Generating time series data using Generative Adversarial Networks (GANs) presents several prevalent challenges, such as slow convergence, information loss in embedding spaces, instability, and performance variability depending on the series length. To tackle these obstacles, we introduce a robust framework aimed at addressing and mitigating these issues effectively. This advanced framework integrates the benefits of an Autoencoder-generated embedding space with the adversarial training dynamics of GANs. This framework benefits from a time series-based loss function and oversight from a supervisory network, both of which capture the stepwise conditional distributions of the data effectively. The generator functions within the latent space, while the discriminator offers essential feedback based on the feature space. Moreover, we introduce an early generation algorithm and an improved neural network architecture to enhance stability and ensure effective generalization across both short and long time series. Through joint training, our framework consistently outperforms existing benchmarks, generating high-quality time series data across a range of real and synthetic datasets with diverse characteristics.

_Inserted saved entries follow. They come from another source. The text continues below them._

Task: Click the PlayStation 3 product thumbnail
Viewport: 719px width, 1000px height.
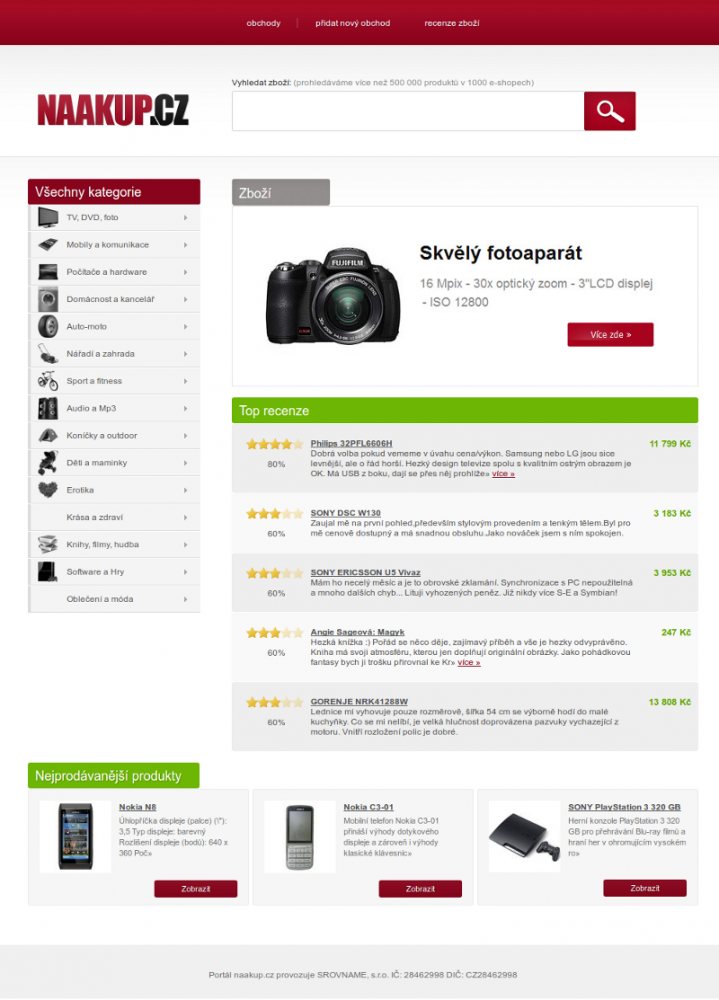Action: [524, 837]
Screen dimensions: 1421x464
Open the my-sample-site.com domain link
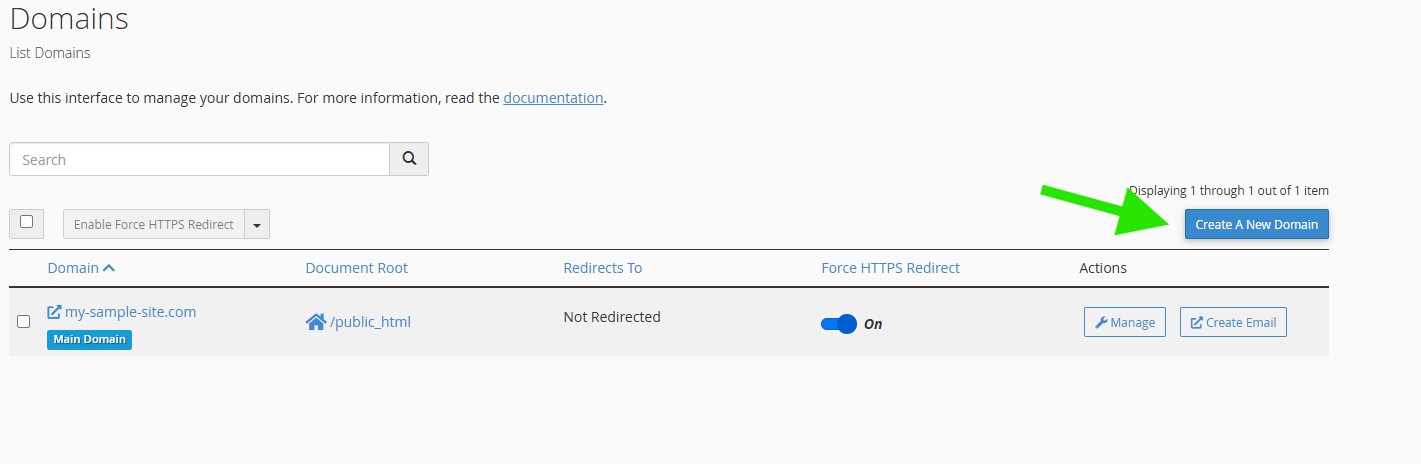pyautogui.click(x=130, y=312)
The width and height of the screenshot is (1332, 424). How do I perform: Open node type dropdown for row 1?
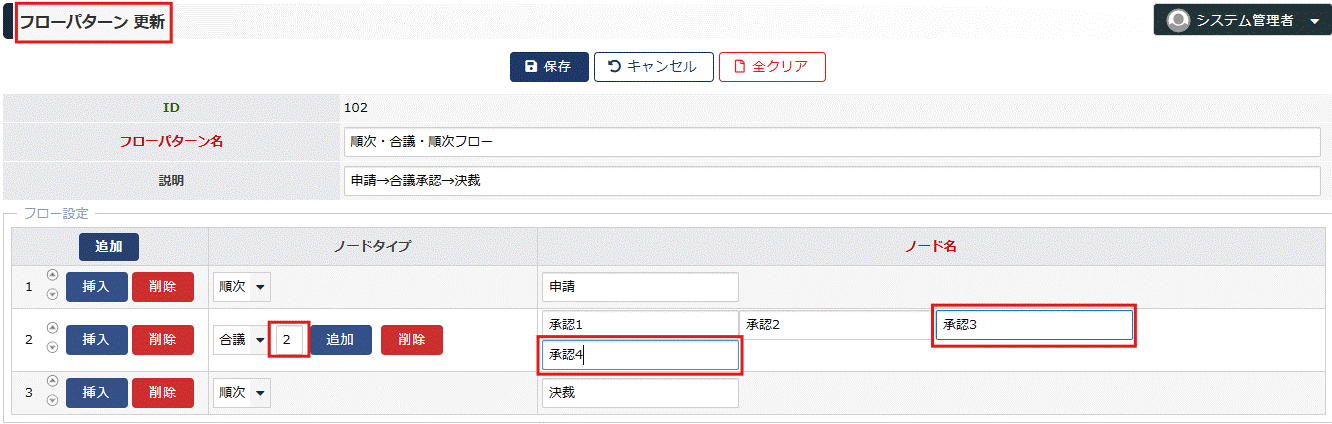(242, 287)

If you find our method useful in your research or work, we kindly ask that you cite our paper. The paper associated with this repository has been accepted at ICMLA 2024 and is now available on arXiv: https://arxiv.org/abs/2409.14013
Here is the BibTeX citation for your reference:
@misc{chronogan2024,
title={ChronoGAN: Supervised and Embedded Generative Adversarial Networks for Time Series Generation},
author={MohammadReza EskandariNasab and Shah Muhammad Hamdi and Soukaina Filali Boubrahimi},
year={2024},
eprint={2409.14013},
archivePrefix={arXiv},
primaryClass={cs.LG},
url={https://arxiv.org/abs/2409.14013},
}
We appreciate your citation!
Clone the repository and install dependencies:
git clone https://github.com/samresume/ChronoGAN.git
cd ChronoGAN
pip install -r requirements.txt
To get started, run the tutorial notebook:
jupyter notebook tutorial.ipynb
chronogan.py
: Main implementation of the ChronoGAN model.data_loading.py
: Functions for loading and preprocessing data.utils.py
: Helper utilities for the model.
This project is licensed under the MIT License.